**Text excerpt:**
In a blog post, Anthropic announced new plugins that can customise Claude and automate tasks across legal work, sales, marketing, and data analysis.

That matters because those are areas where many software companies, and professional services providers, have traditionally made strong money.

Investors reacted fast.

The selling first hit firms seen as exposed to legal, data, and analytics services. It then spread to big enterprise software names like ServiceNow and Salesforce.

One trader described it as the “SaaSpocalypse”. SaaS is short for “software as a service,” which usually means subscription software you pay for monthly or yearly, instead of buying once.

In the US, the selloff was big enough that hundreds of billions of dollars in market value were wiped out in a single day, and the weakness then spread across Europe and Asia.

OpenClaw and the New Disruption Feeling

To understand why the fear feels so intense, it helps to look at what’s been grabbing attention in AI right now.

OpenClaw is an open-source AI agent. An AI agent is different from a chatbot - a chatbot talks, while an agent can do things.

OpenClaw can follow instructions, connect to other tools and services, and take actions on your behalf.

It was launched just weeks ago by Austrian developer Peter Steinberger, and it has already gone through name changes, including Clawdbot and Moltbot. Its rise has been fuelled by social media attention and the idea that AI agents could move beyond answering questions to actually completing work.

People have documented it automating tasks like managing emails and calendars, browsing the web, and interacting with online services. Early integrations have also been on messaging platforms, letting users control the agent through text commands.

**Listed entries:**
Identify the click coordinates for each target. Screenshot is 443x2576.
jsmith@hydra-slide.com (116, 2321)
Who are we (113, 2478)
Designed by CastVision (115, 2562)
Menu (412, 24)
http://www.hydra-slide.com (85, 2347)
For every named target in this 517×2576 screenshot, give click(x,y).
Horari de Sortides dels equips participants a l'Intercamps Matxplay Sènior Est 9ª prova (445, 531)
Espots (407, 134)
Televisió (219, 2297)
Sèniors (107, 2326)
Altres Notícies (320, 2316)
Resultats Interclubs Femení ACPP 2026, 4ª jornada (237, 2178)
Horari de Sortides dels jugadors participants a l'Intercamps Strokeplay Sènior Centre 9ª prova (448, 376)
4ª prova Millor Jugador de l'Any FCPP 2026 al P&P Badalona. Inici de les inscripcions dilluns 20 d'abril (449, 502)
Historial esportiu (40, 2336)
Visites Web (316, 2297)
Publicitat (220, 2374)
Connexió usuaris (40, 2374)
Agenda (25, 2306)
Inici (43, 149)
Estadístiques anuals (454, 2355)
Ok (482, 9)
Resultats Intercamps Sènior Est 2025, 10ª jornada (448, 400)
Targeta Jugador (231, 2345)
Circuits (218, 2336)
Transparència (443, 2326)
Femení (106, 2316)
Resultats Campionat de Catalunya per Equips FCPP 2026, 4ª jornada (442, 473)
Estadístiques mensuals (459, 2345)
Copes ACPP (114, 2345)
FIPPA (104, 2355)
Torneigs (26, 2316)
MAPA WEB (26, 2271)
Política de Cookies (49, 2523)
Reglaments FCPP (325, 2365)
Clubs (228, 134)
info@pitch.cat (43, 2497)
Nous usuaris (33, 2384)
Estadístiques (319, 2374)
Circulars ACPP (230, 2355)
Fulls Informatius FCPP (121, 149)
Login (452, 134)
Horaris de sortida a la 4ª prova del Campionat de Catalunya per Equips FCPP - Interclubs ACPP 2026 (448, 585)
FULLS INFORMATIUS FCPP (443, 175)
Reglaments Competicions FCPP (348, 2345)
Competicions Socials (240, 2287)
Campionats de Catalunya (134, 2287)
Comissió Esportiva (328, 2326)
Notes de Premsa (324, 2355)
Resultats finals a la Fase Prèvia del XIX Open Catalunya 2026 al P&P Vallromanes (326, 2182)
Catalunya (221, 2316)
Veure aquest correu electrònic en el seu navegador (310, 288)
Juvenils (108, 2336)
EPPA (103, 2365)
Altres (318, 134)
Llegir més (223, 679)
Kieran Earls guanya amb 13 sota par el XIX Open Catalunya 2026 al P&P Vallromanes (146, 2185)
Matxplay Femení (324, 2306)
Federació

**Problem set:**
a. In the text on the AI software selloff, repeat the stretch from "In the US, the" through "AI right now.", swapping "single day" for "single week".
b. According to the text on the AI software selloff, who launched OpenClaw?
c. Carry on the text on the AI software selloff from the point where it stops.

**Answers per task:**
a.
In the US, the selloff was big enough that hundreds of billions of dollars in market value were wiped out in a single week, and the weakness then spread across Europe and Asia.

OpenClaw and the New Disruption Feeling

To understand why the fear feels so intense, it helps to look at what’s been grabbing attention in AI right now.

b. Austrian developer Peter Steinberger launched OpenClaw.

c.
The exciting part, especially for investors, is the idea that a tool like this can take a short instruction from a person and then handle a long list of follow‑up steps on its own - the kind of steps that used to be spread across different apps and teams.

For software investors, the point isn’t that OpenClaw will replace everything tomorrow. It’s that tools like this make disruption feel closer.

If AI agents can automate more tasks, or interact with online services directly, they could change how some software products are used, how they’re priced, and who captures the value.

The Market Mood Shift Inside AI

Big Tech and the biggest cloud players are spending huge sums on AI infrastructure. At the same time, investors are starting to ask tougher questions about who really benefits, and who gets squeezed.

The mood is moving from “you can’t afford to miss AI” to “show me how this turns into durable profits.”

In that kind of market, investors often rotate within the AI theme (meaning move their money from one part of the AI value chain to another). Some parts closer to the physical infrastructure of AI can hold up better than parts that rely on software pricing staying strong, even as new AI tools flood the market.

What This Means for Long-Term Investors

Here are the takeaways if you’re investing for the long run.

First, a sector being down 20% to 30% does not automatically mean “cheap” or “broken.” It often means expectations are being reset. If the market is less confident about future growth, it will pay less for those future profits.

Second, AI is both a threat and an opportunity for software. Some companies will use AI to make their products stronger and more valuable. Others may struggle if AI makes parts of their offering easier to replace.

Third, if you own broad funds, you probably already have software exposure. That’s not a problem. It just means you will feel these swings sometimes, even if you never bought a single software stock.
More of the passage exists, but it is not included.